Pendant que la superficie des plantations OGM continue de croître au niveau mondial, la France cultive son “exception culturale” en se faisant remarquer par une querelle particulièrement violente. Est-il possible de mettre un terme à ce débat sans fin ? La réponse revêt un enjeu stratégique pour l’agriculture de notre pays, mais également pour la démocratie. D’où la nécessité de se poser la question de la responsabilité des acteurs qui défendent cette technologie.

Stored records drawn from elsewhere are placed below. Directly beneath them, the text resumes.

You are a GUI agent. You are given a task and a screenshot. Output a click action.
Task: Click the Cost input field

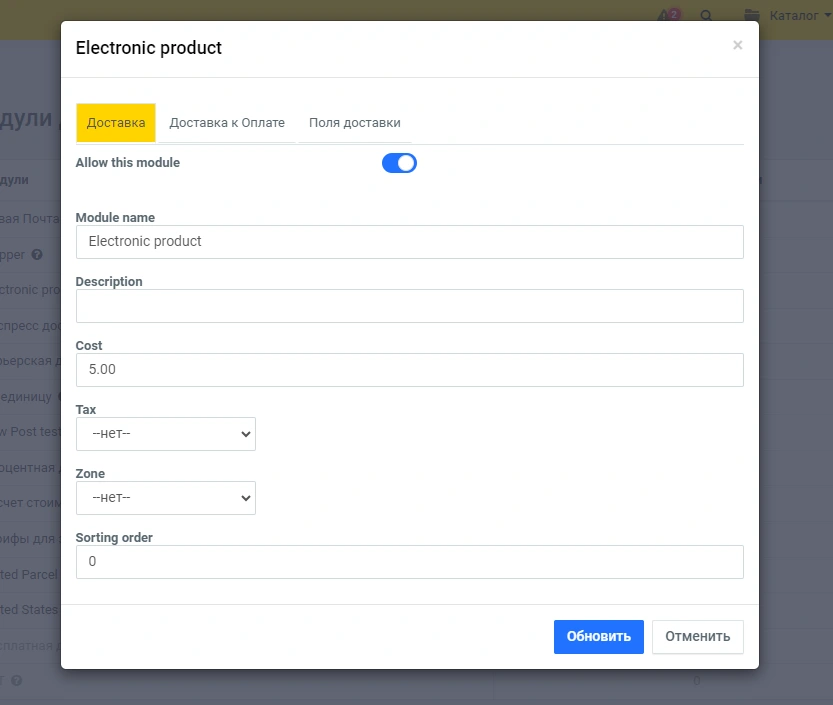(409, 370)
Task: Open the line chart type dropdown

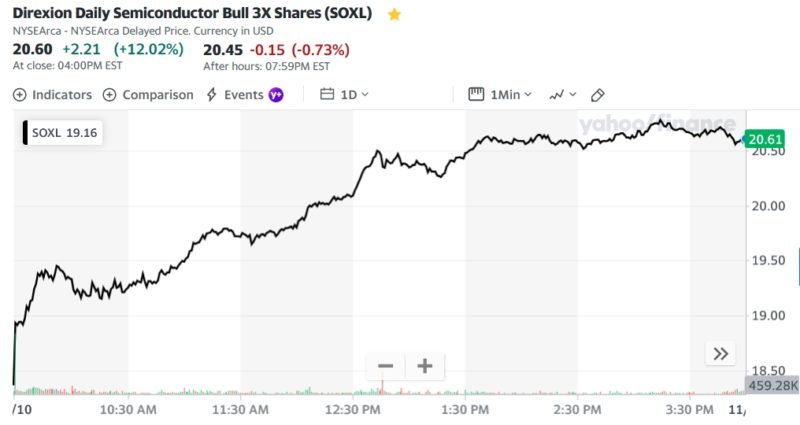Action: pyautogui.click(x=561, y=95)
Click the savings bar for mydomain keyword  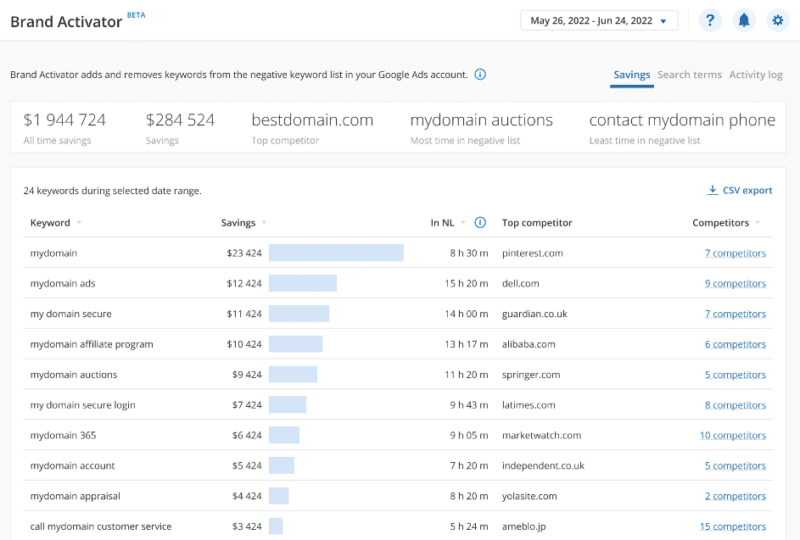click(336, 254)
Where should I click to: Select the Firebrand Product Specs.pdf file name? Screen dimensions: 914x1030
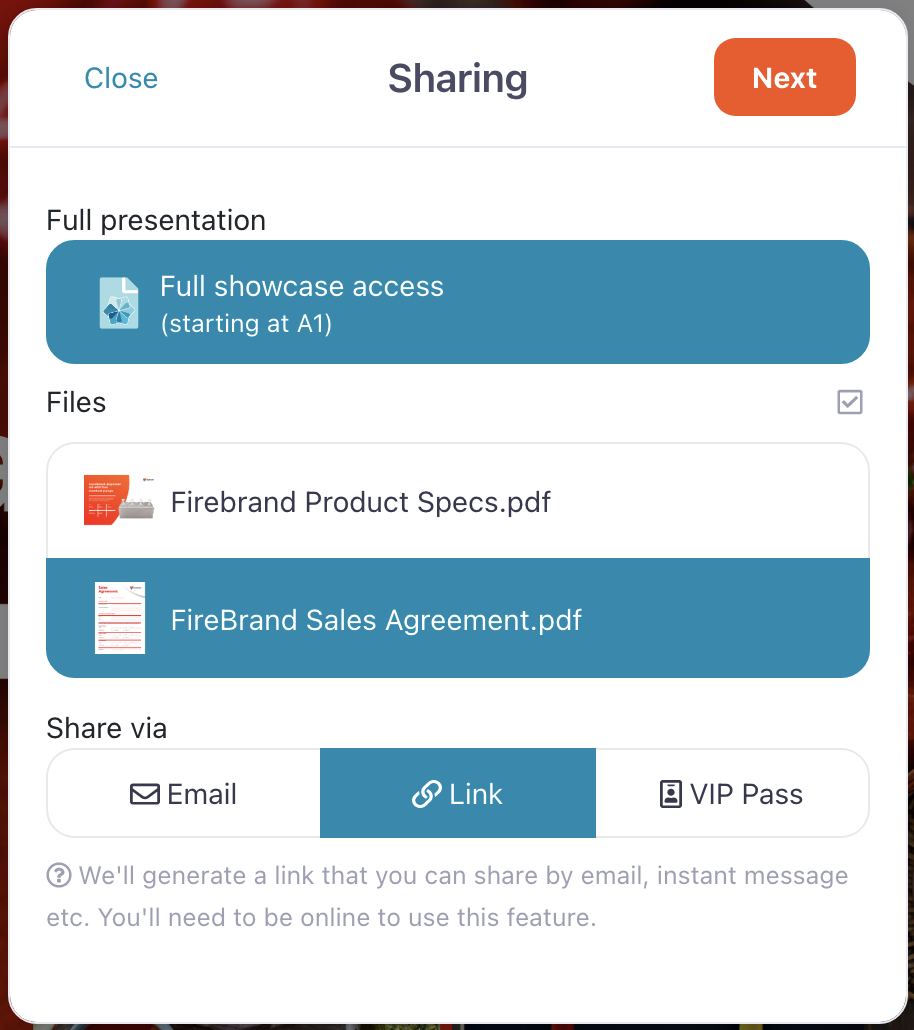(x=361, y=501)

Pendant que la “seconde révolution verte” continue... Depuis 1986, année où les premiers essais ont eu lieu, en France, aux Etats-Unis et au Canada, cela fait vingt ans que l’on plante des OGM en plein champ. Entre ces prémisses expérimentales et les premières plantations commerciales en 1995, 3 647 essais auront été réalisés. En 2006, la superficie mondiale plantée dans 22 pays était de plus de 100 millions d’hectares. Plus de 10,3 millions d’agriculteurs dont 90 % de petits paysans, cultivent des OGM. Enfin, les plantes qui s’apprêtent à entrer sur le marché présentent des avantages environnementaux indéniables : par exemple, une expérience menée l’an passé par une équipe sino-américaine a permis à des riziculteurs chinois de réduire leur consommation de pesticide de près de 80 %. Plus rien ne semble pouvoir faire obstacle à la technologie qui s’inscrit petit à petit dans l’histoire de l’agriculture. Plus rien, sauf peut-être l’impossibilité de trouver un terrain d’entente entre les promoteurs de la technologie et ses opposants les plus actifs...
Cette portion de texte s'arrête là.